DIRECTIONS
The records below are to be restated word for word; their pictures are not.

PROVIDED INFORMATION

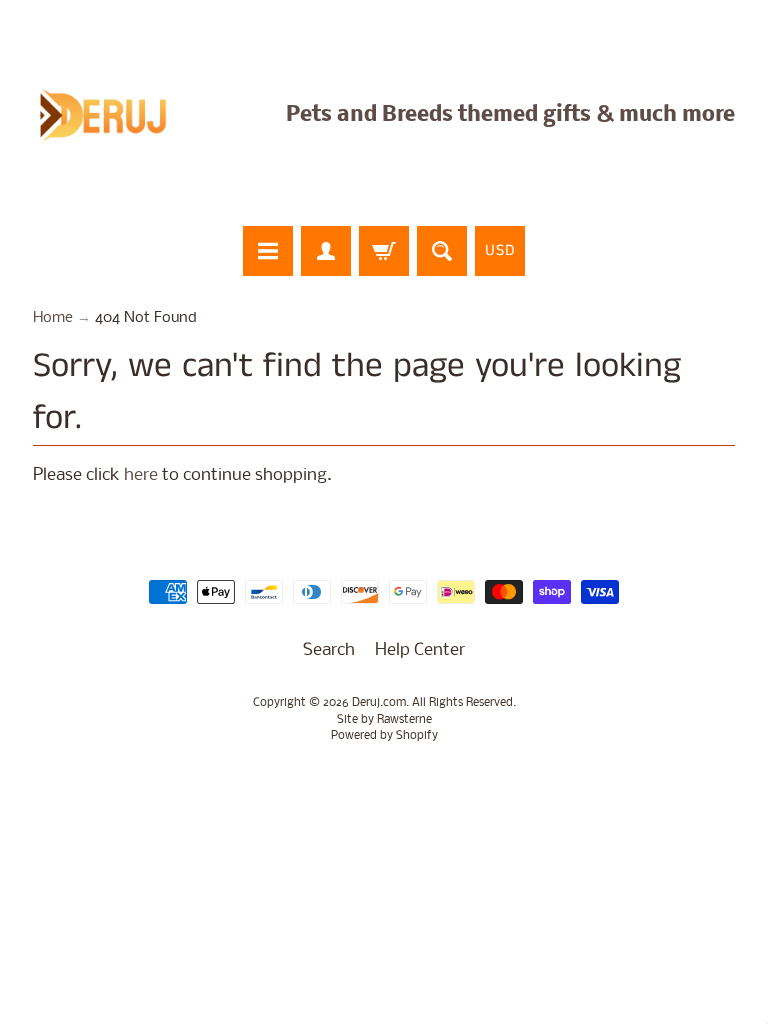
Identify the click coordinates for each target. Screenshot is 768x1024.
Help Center (420, 650)
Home (53, 318)
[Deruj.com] (116, 116)
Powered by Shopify (384, 736)
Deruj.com (379, 703)
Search (329, 650)
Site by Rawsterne (384, 720)
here (141, 475)
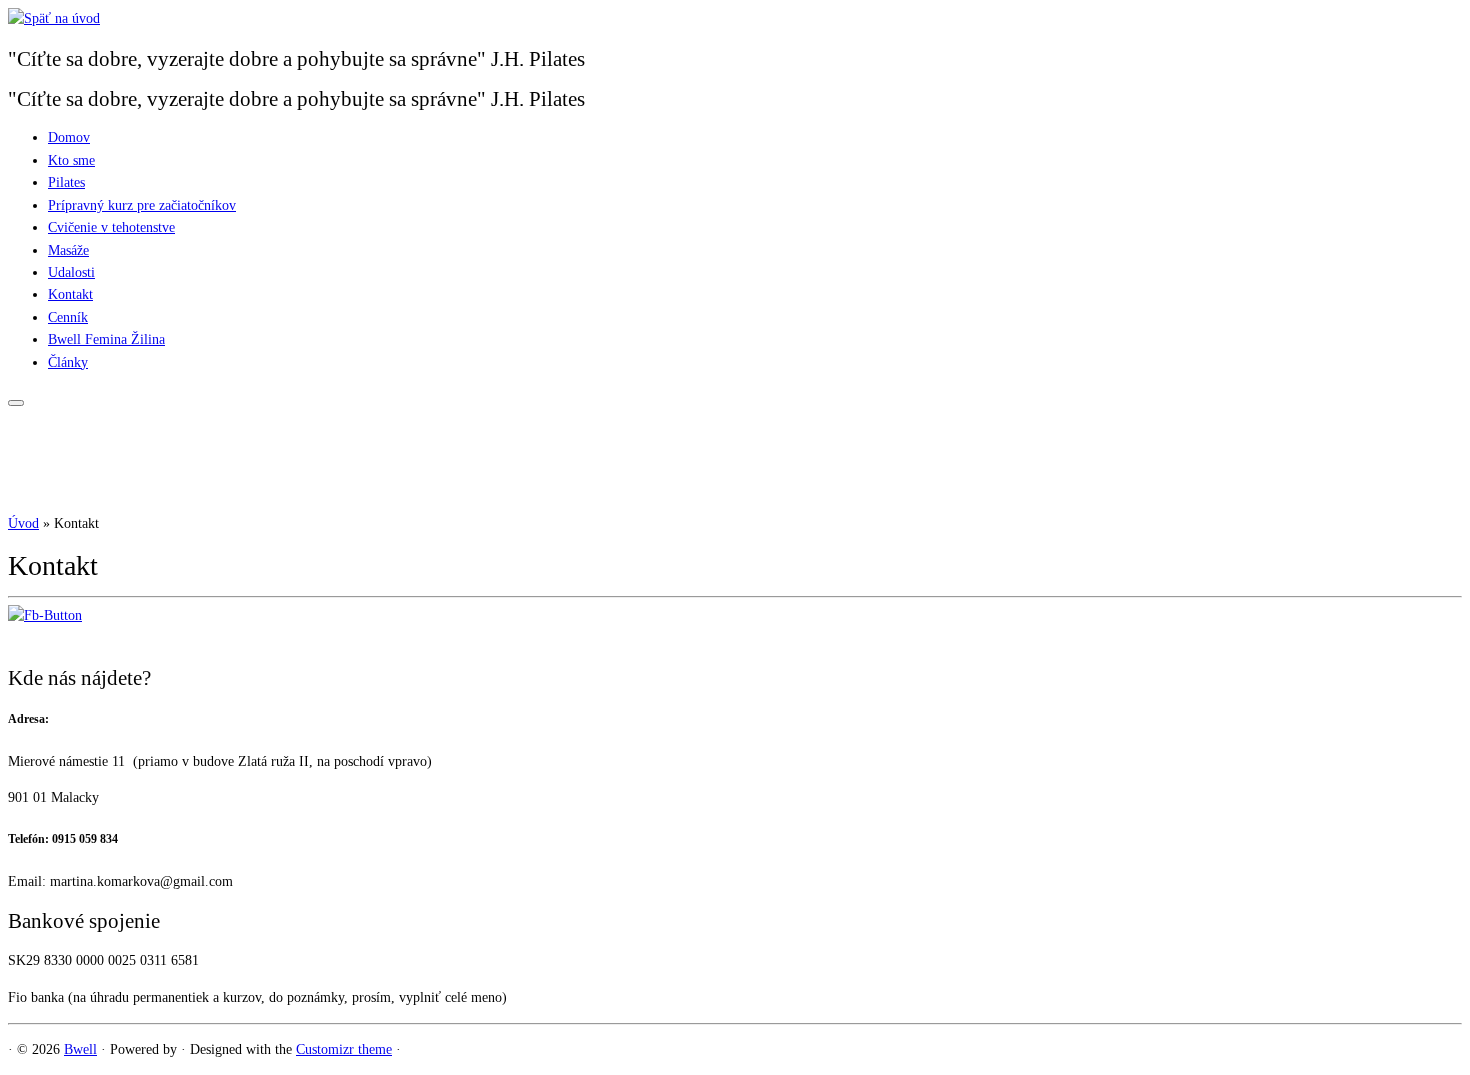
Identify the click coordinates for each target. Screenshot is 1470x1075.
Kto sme (71, 160)
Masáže (68, 250)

PROBLEM SOLUTION
Identify the click coordinates for each target. Screenshot is 768x1024.
Help Center (420, 650)
Home (53, 318)
[Deruj.com] (116, 116)
Powered by Shopify (384, 736)
Deruj.com (379, 703)
Search (329, 650)
Site by Rawsterne (384, 720)
here (141, 475)
Identify the click coordinates for each target. Screenshot is 1470x1075.
Kto sme (71, 160)
Masáže (68, 250)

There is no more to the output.